But the drafting of the new constitution was accompanied by more friction, and finally, on November 4th, Yuan purged the Parliament by expelling the Radical members; the National Assembly was dissolved and an Administrative Council was formed in its place. On May 1, 1914, a constitution designated as the Constitutional Compact, which had been drawn up by a conference organized in March, was promulgated. Professor F. J. Goodnow, of Columbia University, who had been appointed Constitutional Adviser, had a large influence in forming this instrument. This constitution gave large powers to the President, granting him practically an absolute veto-power and the right to re-election after a term of ten years. It provided for a One-chamber Parliament. After drawing it up, the Constitutional Compact Conference worked out provisions for a Council of State with the vice-president as speaker, which would act as a legislative body until a new assembly could be elected. This Council of State began its work on June 30, 1914. It had before it the amendment of the laws governing the presidential elections, to make them conform to the new compact; and the laws concerning the formation of the new Parliament.

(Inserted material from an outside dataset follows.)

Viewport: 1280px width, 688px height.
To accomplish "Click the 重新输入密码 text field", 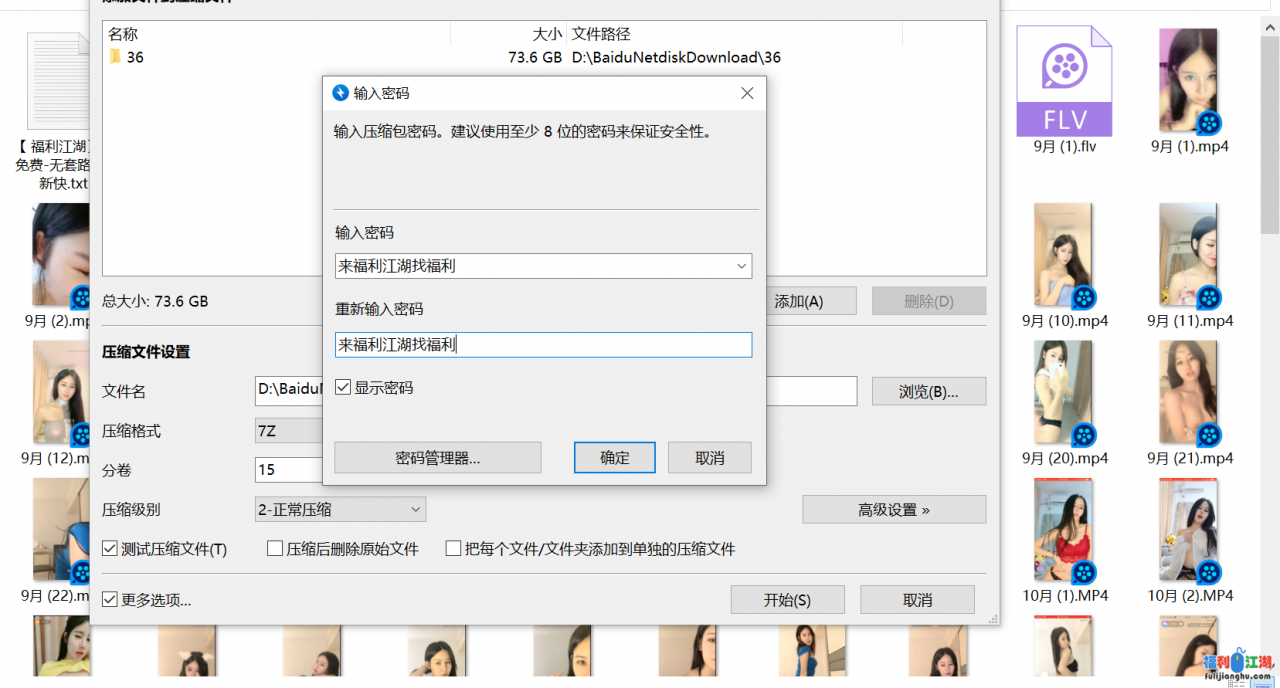I will pyautogui.click(x=543, y=345).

This, then, was the situation in China at the outbreak of the Great War. From her own viewpoint, her problems were almost entirely internal; her whole mind was bent on the task of building up a republic in place of the old empire. She faced enormous difficulties in the lack of a system of universal education, of adequate transportation facilities, of modern means of industrial production and manufacture, and of any general development of her natural resources. She had to adjust her meagre finances to the pressure and demands of a government of the twentieth century, and she seemed to be tending toward an autocratic government under the guise of a republic. She had little energy to spare for new foreign relations and, when the war broke out, as a matter of course, she at once announced her neutrality.

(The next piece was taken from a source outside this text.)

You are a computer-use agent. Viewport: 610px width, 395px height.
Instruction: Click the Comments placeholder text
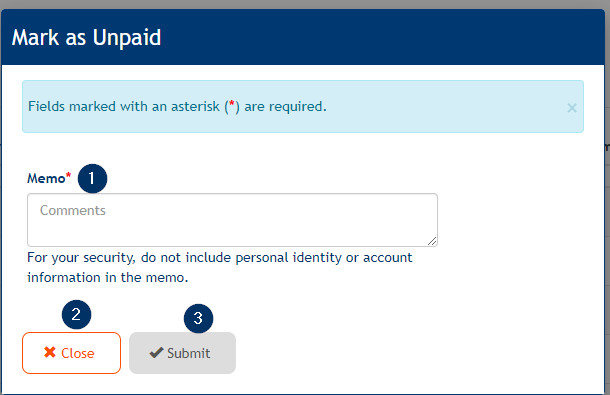pos(73,211)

There was some hope that Chinese territory would not be involved in the military operations of the conflict; but the ultimatum of Japan to Germany on August 15th at once brought the war to China's doors. Japan, in sending this ultimatum, avowedly acted as the ally of Great Britain. The rise of Japan in power and international prestige had been meteoric. In comparatively few years she had broken away from her seclusion; had set up a monarchy in place of a feudal state; and had definitely turned her face toward progress and reform. In this step she was a full generation in advance of China, from which country she had originally drawn her written language, her arts, and much of her civilization. As a result of two victorious wars she had sprung into the front-rank of world powers. In 1895 she had won Formosa and the neighbouring Pescadores Islands from China; Korea had been made independent, and the Liaotung Peninsula, including Port Arthur, had been ceded to Japan. This last territory Japan was forced to return to China on representations of Russia, Germany and France; but in 1905, after the victory over Russia, Port Arthur and the Russian railways and privileges in that section were finally won. All Russia's concessions and powers in Southern Manchuria were given to Japan, and her paramount interests were recognized in Korea. In 1910, Korea was formally annexed. In 1911, at the time of the Chinese revolution against the Manchus, Mongolia became virtually independent, and Japan began to turn her attention to the eastern and inner portions of that province which bordered the Japanese possessions in Southern Manchuria.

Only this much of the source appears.